Testifying for the prosecution, two rape victims described at length the 1987 attacks on them, of which Krebs was convicted. When Trice finished questioning one victim, the defense asked only if she had smelled alcohol on Krebs during the attack. She said she had.

The defense has objected to the inclusion of what it maintains is illegal evidence linked to testimony from Larry Hobson, the prosecution's investigator who obtained Krebs' confession, and from Krebs' parole officer, David Zaragoza. Zaragoza is credited with noticing the similarities between the students' disappearances and Krebs' past crime. Zaragoza's preliminary search of Krebs' home triggered the wider case against the defendant.

Newhouse disappeared after leaving a tavern the night of Nov. 12, 1998, apparently intending to walk home. Drops of her blood were later found on a railroad bridge near downtown.

Gil Rendon, who reconstructs crime scenes for the Police Department, testified that there was a trail of what tests showed was Newhouse's blood from the top of the bridge to the bottom. He theorized that Krebs struck Newhouse and dragged or carried her to his Ford Ranger pickup.

Rendon later testified that a car seat that had been removed from the truck and left outside Krebs' residence was found by the Department of Justice lab to be stained with Newhouse's blood. Her blood was also found on a couch inside an abandoned A-frame structure near Krebs' home.
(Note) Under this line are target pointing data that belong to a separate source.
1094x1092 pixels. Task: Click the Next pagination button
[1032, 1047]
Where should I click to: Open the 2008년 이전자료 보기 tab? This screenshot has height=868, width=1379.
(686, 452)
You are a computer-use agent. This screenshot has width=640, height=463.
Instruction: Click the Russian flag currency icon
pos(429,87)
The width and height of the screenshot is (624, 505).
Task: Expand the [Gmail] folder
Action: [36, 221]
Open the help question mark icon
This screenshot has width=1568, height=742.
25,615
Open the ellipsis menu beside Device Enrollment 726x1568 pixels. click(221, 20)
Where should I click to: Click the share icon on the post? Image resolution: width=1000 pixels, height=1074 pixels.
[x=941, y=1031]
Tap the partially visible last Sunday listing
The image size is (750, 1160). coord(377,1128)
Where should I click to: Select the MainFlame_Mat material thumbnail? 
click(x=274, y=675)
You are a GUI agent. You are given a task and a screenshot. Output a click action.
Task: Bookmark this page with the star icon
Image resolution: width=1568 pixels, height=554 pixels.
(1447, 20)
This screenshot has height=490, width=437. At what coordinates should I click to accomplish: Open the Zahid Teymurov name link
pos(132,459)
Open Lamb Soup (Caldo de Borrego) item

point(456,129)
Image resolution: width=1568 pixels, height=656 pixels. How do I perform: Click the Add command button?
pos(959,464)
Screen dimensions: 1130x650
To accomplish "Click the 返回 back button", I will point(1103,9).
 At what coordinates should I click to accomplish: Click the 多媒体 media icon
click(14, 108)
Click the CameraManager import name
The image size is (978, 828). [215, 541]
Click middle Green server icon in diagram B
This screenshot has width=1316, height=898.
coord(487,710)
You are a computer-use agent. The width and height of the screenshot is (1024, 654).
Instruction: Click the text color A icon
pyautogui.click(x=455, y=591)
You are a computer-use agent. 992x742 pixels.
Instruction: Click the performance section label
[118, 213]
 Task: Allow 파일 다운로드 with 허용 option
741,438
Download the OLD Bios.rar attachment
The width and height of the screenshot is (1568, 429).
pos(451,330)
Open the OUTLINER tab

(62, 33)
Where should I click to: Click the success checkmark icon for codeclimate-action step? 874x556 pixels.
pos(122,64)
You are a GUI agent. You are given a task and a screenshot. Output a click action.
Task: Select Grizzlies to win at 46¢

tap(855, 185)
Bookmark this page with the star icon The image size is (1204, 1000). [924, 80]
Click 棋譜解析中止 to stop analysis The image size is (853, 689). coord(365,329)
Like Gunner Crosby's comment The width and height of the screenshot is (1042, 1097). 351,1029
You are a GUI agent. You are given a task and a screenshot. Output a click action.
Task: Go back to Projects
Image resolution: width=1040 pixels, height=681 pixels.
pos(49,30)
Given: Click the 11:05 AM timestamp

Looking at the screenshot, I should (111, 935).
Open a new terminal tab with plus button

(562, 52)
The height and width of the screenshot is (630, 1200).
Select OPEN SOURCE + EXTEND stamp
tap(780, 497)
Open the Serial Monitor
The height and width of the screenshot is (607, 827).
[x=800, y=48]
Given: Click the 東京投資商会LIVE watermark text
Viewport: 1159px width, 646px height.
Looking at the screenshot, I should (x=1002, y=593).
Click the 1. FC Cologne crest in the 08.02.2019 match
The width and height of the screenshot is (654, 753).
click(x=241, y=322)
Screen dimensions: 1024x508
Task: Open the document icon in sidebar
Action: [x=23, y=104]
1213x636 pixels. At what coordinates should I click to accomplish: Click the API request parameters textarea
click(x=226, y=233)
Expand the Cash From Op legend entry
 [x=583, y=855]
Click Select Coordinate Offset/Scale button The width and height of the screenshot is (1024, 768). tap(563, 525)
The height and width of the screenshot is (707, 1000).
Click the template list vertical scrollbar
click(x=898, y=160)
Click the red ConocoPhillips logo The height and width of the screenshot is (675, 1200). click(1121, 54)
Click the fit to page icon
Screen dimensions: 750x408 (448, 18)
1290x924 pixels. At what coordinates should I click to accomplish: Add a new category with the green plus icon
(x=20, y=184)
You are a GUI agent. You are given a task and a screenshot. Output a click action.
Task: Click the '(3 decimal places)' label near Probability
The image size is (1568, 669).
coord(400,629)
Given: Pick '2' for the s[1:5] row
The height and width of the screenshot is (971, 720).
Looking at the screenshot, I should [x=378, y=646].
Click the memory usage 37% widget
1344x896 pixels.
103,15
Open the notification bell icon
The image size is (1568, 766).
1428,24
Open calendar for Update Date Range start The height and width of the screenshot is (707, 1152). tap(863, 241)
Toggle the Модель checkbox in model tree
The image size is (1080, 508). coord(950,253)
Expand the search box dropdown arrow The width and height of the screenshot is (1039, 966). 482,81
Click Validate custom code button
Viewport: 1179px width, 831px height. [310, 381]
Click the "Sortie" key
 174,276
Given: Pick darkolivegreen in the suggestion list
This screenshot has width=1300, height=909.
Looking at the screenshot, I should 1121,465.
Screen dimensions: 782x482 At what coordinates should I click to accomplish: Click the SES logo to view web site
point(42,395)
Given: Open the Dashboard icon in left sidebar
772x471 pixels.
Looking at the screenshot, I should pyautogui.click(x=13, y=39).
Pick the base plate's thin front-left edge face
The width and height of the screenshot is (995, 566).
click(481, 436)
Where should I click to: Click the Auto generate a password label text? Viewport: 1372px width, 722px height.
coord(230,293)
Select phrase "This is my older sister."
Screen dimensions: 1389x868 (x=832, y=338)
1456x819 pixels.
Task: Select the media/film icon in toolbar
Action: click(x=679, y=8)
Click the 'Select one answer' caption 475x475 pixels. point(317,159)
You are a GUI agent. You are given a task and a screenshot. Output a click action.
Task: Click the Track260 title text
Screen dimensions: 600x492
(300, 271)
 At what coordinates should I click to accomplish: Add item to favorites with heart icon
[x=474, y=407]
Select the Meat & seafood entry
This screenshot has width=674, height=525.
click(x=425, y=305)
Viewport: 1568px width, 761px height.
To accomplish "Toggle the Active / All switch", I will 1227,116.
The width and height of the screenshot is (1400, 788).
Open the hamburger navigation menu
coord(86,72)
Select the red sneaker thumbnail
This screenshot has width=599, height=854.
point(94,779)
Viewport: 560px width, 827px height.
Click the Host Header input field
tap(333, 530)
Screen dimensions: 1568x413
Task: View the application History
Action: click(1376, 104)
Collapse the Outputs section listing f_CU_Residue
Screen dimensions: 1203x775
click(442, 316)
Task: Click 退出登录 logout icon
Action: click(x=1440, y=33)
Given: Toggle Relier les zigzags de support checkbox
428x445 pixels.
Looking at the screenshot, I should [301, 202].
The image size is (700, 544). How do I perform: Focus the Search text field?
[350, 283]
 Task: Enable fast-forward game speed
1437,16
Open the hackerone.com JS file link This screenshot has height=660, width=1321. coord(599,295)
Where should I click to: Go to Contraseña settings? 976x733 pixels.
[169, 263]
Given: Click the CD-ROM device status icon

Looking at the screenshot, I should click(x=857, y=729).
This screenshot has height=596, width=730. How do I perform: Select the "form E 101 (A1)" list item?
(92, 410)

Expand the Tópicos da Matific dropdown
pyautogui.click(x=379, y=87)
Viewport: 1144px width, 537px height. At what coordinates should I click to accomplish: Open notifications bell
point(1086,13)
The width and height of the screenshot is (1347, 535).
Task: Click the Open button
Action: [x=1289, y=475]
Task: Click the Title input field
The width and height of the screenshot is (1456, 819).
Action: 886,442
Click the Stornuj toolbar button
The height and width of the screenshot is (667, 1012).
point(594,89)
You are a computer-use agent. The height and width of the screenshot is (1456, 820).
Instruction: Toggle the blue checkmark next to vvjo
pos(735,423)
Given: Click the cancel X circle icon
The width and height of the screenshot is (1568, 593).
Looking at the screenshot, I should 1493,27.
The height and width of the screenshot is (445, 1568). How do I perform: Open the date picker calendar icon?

During emotional testimony, Gail Eberhart, the mother of Aundria Crawford, broke down in tears as she described her increasingly frantic efforts to reach her daughter by pager on March 12, 1999. She finally drove to San Luis Obispo from Visalia, triggering the search of her daughter's duplex.

A friend of Crawford said he had talked with her on the phone in the wee hours of March 11, and that she spoke about midterms and the health of her cat, which was locked in a bathroom downstairs after surgery.

Sometime after that call, Rendon theorized, Krebs lifted himself into the same downstairs bathroom through a small window, leaving handprints in the skylight area, before dropping himself into the tub. Rendon said Crawford may have heard a noise she thought was the animal.

"She walked down the stairs and he accosted her at that point, knocking her down, and she lost an earring," Rendon testified.

Prosecutors allege that Krebs kept both victims alive for a time at his rural property, where items belonging to both Newhouse and Crawford were found.

"It was all so heart-wrenching at the time," said Dick Armfield, general manager at KSBY-TV in San Luis Obispo. KSBY is shooting the video and providing it for transmission on cable.

"Part of the reason for broadcasting it is that the community doesn't have the opportunity to just go to the courthouse and watch this since the venue changed. Some people need closure."